As Donzelas Cisne parecem falar com os desejos femininos inatos, bem como com um senso de lealdade e parentesco com a tribo original. Ele adverte os leitores do sexo masculino sobre a potencial alienação das mulheres, que por muito tempo foram entendidas como muito próximas da natureza, muito selvagens. Mas também ilumina o que Tatar descreve como a natureza secretamente opressora do casamento, com suas obrigações de cuidar da casa e criar os filhos. Noivas animais são excelentes esposas quando se trata de tarefas domésticas, mas a um custo: elas não podem ter as chaves de sua liberdade.
* * *Muitos dos elementos primordiais e preventivos dos contos de fadas são abordados ou subvertidos por Angela Carter em A Câmara Sangrenta , uma coleção de histórias de 1979 inspiradas em contos populares. Na história do título, a heroína se vende para o casamento, ignorando as dúvidas de sua mãe; mais tarde, ela viaja para longe de Paris, para longe da infância, para longe da quietude fechada e branca do apartamento de minha mãe para o país do casamento indescritível. No final da jornada encontra-se um marido que é de fato um monstro - não um animal, mas um assassino em série de mulheres. A heroína acaba sendo salva não por um homem, mas por sua mãe aventureira, corajosa e inconformada.

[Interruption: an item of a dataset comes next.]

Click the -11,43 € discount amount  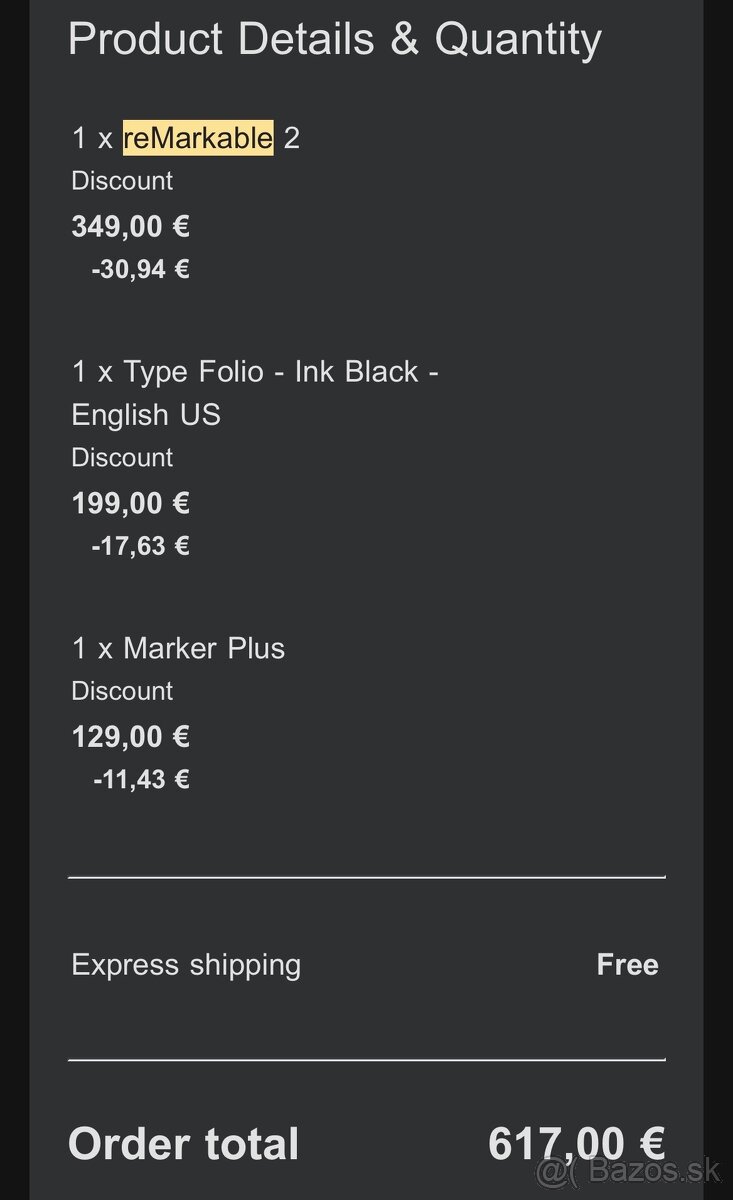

Carter escreve, em sua coleção, de pais que perdem suas filhas para bestas no jogo de cartas e de meninas iniciadas na idade adulta em currais, onde testemunham touros e vacas juntos. As armadilhas da moralidade dos contos de fadas impregnam suas histórias, mas ela se recusa a seguir suas convenções, em vez de fazer as mulheres se transformarem em bestas que combinam com seus parceiros em cenas de profundo despertar sexual. Em A Noiva do Tigre, a heroína é negociada como a carne branca e fria do contrato, mas ela abandona voluntariamente aquela pele vulnerável por uma bela pele enquanto se metamorfoseia em igual ao tigre.

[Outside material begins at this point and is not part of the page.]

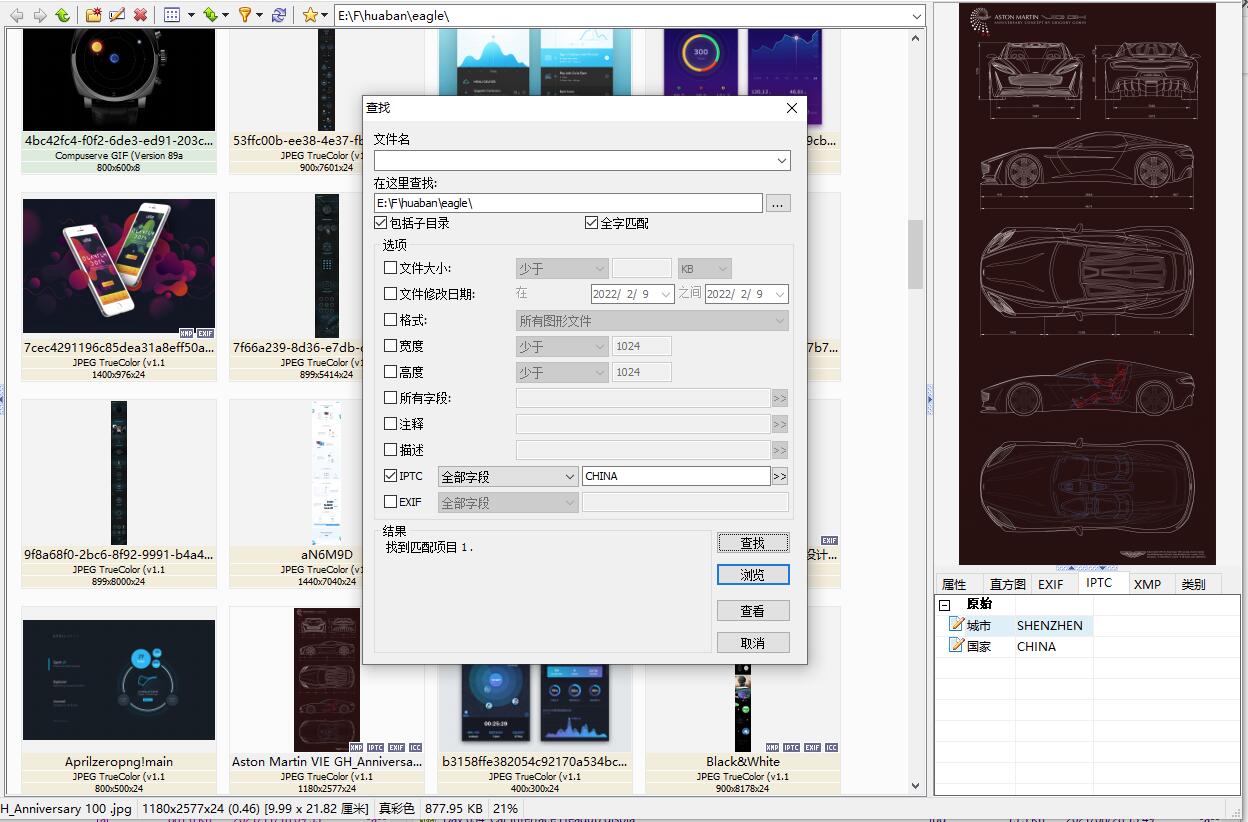Uncheck the 包括子目录 checkbox

[x=381, y=223]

principais pesquisas do google de 2015
Dentro A Câmara Sangrenta , Carter escreve suas próprias fábulas distintamente feministas e prova que mesmo os modelos de narrativa mais antigos podem ser adaptados para se adequar às experiências e ansiedades contemporâneas. Mas Tatar também aponta que cada geração de monstros fala com as ansiedades de seu tempo. Histórias sobre noivas e noivos de animais deram lugar no século 20, ela escreve, a histórias sobre feras como King Kong e Godzilla, junto com alienígenas de outros planetas - manifestações modernas de medo sobre o outro. Em parte, isso ocorreu porque a revolução industrial deu aos humanos mais distância dos animais, tornando-os uma presença menos poderosa e fonte de ansiedade.

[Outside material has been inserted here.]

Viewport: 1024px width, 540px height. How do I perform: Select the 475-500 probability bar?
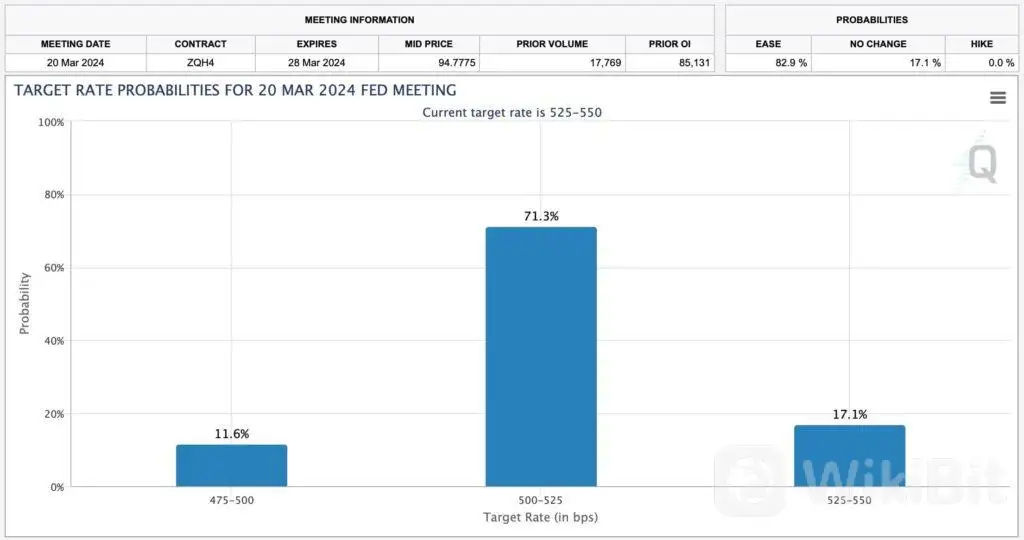(231, 466)
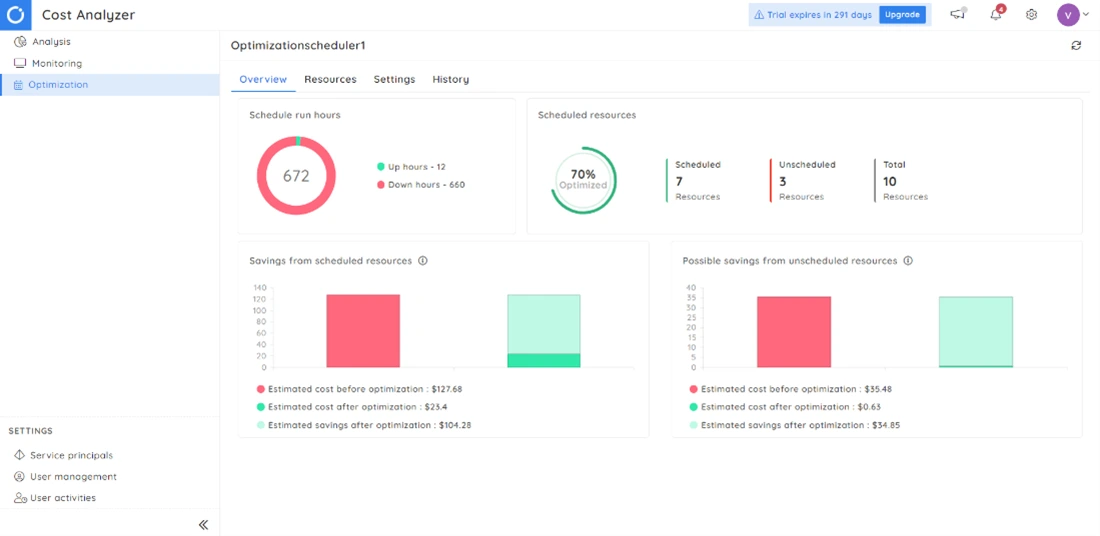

No século 21, as histórias que contamos foram atualizadas tecnologicamente, embora ainda sigam o modelo dos contos da coleção de tártaro. Programas de TV e filmes estão cheios de humanos se apaixonando por robôs indescritíveis e indignos de confiança, de Ex Machina para Westworld . No filme de Spike Jonze de 2013 Dela , Theodore (Joaquin Phoenix) se apaixona por um sistema operacional senciente, Samantha (Scarlett Johansson), que eventualmente evolui além dos humanos e abandona Theodore para explorar suas próprias capacidades. O final do filme ecoa a Donzela dos Cisnes deixando seu marido para trás enquanto ela retorna à sua forma alienígena inata. E assim a tradição continua a evoluir. Os robôs, como as feras, representam o medo da diferença, o desafio da conexão e a emoção do desconhecido - bem como uma série de novas ansiedades. Pode ser uma história tão antiga quanto o tempo, escreve Tatar, mas nunca é a mesma história.